Stringer says if Walmart opened on 125th Street in Harlem, 25 percent of the nearby supermarkets and Bodegas would go out of business in a year and more would fail the second year.
He says millions of taxpayer dollars would also be jeopardized if Walmart opens in Harlem.
“Right now, there are two important city programs called Fresh and the Healthy Bodega Initiative where the city has spent millions in taxpayer dollars to help small businesses extend their fresh food retail space and we are concerned that Walmart would blow a hole in that,” Stringer said.

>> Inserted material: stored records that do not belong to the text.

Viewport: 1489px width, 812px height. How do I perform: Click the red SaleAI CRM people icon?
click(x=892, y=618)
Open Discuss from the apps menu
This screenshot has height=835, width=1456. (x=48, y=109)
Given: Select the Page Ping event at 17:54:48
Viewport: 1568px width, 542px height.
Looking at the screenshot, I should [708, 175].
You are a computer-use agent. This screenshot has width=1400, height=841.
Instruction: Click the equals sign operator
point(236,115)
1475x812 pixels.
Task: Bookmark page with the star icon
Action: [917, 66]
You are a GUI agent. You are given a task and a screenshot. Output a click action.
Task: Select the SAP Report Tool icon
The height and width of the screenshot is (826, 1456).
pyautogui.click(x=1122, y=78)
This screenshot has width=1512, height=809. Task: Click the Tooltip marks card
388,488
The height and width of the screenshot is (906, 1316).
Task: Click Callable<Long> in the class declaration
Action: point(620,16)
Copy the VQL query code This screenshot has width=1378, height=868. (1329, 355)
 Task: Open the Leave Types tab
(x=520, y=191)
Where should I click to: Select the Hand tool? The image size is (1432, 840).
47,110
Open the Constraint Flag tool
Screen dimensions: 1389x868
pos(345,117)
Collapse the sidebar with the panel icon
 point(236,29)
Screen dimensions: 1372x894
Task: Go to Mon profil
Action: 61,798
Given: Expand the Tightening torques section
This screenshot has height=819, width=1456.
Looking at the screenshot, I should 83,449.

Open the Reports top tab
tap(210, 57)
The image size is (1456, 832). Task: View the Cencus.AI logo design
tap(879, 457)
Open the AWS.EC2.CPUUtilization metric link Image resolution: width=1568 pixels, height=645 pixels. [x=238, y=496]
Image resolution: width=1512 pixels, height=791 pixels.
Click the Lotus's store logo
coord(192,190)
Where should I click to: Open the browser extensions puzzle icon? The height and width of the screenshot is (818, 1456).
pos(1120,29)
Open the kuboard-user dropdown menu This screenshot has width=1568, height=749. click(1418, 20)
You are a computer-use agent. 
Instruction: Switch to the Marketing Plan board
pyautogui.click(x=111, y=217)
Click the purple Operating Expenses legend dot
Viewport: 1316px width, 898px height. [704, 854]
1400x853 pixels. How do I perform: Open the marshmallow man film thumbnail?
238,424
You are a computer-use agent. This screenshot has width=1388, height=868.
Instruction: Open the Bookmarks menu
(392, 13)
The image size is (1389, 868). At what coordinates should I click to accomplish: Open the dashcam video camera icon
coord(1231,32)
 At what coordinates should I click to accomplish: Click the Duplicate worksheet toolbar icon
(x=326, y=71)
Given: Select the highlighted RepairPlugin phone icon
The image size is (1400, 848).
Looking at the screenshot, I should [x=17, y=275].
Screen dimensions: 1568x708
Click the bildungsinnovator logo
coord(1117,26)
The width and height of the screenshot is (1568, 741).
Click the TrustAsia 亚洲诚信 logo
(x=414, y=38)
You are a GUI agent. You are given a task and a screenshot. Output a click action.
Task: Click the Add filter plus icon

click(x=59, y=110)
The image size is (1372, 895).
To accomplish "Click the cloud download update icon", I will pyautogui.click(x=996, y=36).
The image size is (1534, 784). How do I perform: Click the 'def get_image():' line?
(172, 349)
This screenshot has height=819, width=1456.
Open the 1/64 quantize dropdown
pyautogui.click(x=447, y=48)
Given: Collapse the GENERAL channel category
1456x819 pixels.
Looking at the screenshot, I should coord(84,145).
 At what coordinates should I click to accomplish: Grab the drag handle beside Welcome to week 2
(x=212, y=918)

On its website, Walmart refuted Stringer’s study, saying “A new report from Manhattan Borough President Scott Stringer that predicts that a Walmart in Harlem would hurt small businesses is nothing but a repackaging of a flawed Loyola University Chicago survey that tried unsuccessfully to make the same point.”
According to Walmart, there was positive economic development in Chicago after stores arrived there and that “the company actually created jobs in Chicago.”
Walmart says bringing the store to New York City would help bring fresh food to residents and that “Walmart can be part of the solution for New Yorkers who want more affordable healthy food options, period.”
The idea of a Walmart opening in New York City has been a hotly contested issue for some time.
Last month, Bronx Senator Ruben Diaz Sr. said he hopes to soon see a Walmart store in the city because he believes would benefit poorer residents.
In July, a Quinnipiac University poll found 69 percent of respondents said they would shop at a Walmart in the city if it was convenient.
That same poll showed that 63 percent of respondents said that city officials should allow a local Walmart to open.